* **What to work on**
Every entry in the listing below has to be given again exactly.

* **Material shown**

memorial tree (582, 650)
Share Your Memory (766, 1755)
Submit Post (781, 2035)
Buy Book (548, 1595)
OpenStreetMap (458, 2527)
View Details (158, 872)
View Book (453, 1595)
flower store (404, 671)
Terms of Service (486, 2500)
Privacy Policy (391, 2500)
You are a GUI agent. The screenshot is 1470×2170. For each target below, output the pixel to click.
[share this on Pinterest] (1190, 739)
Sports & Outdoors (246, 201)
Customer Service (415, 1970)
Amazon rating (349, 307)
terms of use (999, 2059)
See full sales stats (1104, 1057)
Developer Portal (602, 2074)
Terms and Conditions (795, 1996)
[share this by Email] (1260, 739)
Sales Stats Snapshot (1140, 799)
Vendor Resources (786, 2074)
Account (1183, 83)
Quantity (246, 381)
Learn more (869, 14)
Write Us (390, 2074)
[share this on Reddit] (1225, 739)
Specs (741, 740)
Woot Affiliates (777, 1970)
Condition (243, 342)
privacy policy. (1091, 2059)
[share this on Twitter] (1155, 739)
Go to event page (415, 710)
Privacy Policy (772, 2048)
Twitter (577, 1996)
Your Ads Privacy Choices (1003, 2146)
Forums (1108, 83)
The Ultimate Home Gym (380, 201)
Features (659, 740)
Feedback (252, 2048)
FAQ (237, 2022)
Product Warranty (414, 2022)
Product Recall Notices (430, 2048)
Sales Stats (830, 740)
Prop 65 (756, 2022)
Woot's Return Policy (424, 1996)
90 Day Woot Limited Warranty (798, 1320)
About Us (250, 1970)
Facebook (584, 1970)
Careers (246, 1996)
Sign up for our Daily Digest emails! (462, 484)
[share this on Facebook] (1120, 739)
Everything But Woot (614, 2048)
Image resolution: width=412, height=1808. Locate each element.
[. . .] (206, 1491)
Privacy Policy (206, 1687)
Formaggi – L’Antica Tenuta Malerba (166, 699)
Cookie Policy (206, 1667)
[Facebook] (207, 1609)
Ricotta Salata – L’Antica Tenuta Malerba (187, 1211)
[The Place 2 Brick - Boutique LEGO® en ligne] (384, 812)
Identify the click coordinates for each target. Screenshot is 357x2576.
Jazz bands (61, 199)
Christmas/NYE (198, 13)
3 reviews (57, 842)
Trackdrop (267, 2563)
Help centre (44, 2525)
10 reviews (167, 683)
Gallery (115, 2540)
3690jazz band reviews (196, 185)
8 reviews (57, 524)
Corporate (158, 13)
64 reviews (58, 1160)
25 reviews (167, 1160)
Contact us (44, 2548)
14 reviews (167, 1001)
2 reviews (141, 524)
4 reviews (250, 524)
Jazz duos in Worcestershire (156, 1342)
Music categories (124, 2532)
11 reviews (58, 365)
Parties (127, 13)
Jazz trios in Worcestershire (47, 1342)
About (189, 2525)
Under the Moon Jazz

* **Answer box**
memorial tree (582, 650)
Share Your Memory (766, 1755)
Submit Post (781, 2035)
Buy Book (548, 1595)
OpenStreetMap (458, 2527)
View Details (158, 872)
View Book (453, 1595)
flower store (404, 671)
Terms of Service (486, 2500)
Privacy Policy (391, 2500)
You are a GUI agent. The screenshot is 1470×2170. For each target below, output the pixel to click.
[share this on Pinterest] (1190, 739)
Sports & Outdoors (246, 201)
Customer Service (415, 1970)
Amazon rating (349, 307)
terms of use (999, 2059)
See full sales stats (1104, 1057)
Developer Portal (602, 2074)
Terms and Conditions (795, 1996)
[share this by Email] (1260, 739)
Sales Stats Snapshot (1140, 799)
Vendor Resources (786, 2074)
Account (1183, 83)
Quantity (246, 381)
Learn more (869, 14)
Write Us (390, 2074)
[share this on Reddit] (1225, 739)
Specs (741, 740)
Woot Affiliates (777, 1970)
Condition (243, 342)
privacy policy. (1091, 2059)
[share this on Twitter] (1155, 739)
Go to event page (415, 710)
Privacy Policy (772, 2048)
Twitter (577, 1996)
Your Ads Privacy Choices (1003, 2146)
Forums (1108, 83)
The Ultimate Home Gym (380, 201)
Features (659, 740)
Feedback (252, 2048)
FAQ (237, 2022)
Product Warranty (414, 2022)
Product Recall Notices (430, 2048)
Sales Stats (830, 740)
Prop 65 (756, 2022)
Woot's Return Policy (424, 1996)
90 Day Woot Limited Warranty (798, 1320)
About Us (250, 1970)
Facebook (584, 1970)
Careers (246, 1996)
Sign up for our Daily Digest emails! (462, 484)
[share this on Facebook] (1120, 739)
Everything But Woot (614, 2048)
Image resolution: width=412, height=1808. Locate each element.
[. . .] (206, 1491)
Privacy Policy (206, 1687)
Formaggi – L’Antica Tenuta Malerba (166, 699)
Cookie Policy (206, 1667)
[Facebook] (207, 1609)
Ricotta Salata – L’Antica Tenuta Malerba (187, 1211)
[The Place 2 Brick - Boutique LEGO® en ligne] (384, 812)
Identify the click coordinates for each target. Screenshot is 357x2576.
Jazz bands (61, 199)
Christmas/NYE (198, 13)
3 reviews (57, 842)
Trackdrop (267, 2563)
Help centre (44, 2525)
10 reviews (167, 683)
Gallery (115, 2540)
3690jazz band reviews (196, 185)
8 reviews (57, 524)
Corporate (158, 13)
64 reviews (58, 1160)
25 reviews (167, 1160)
Contact us (44, 2548)
14 reviews (167, 1001)
2 reviews (141, 524)
4 reviews (250, 524)
Jazz duos in Worcestershire (156, 1342)
Music categories (124, 2532)
11 reviews (58, 365)
Parties (127, 13)
Jazz trios in Worcestershire (47, 1342)
About (189, 2525)
Under the Moon Jazz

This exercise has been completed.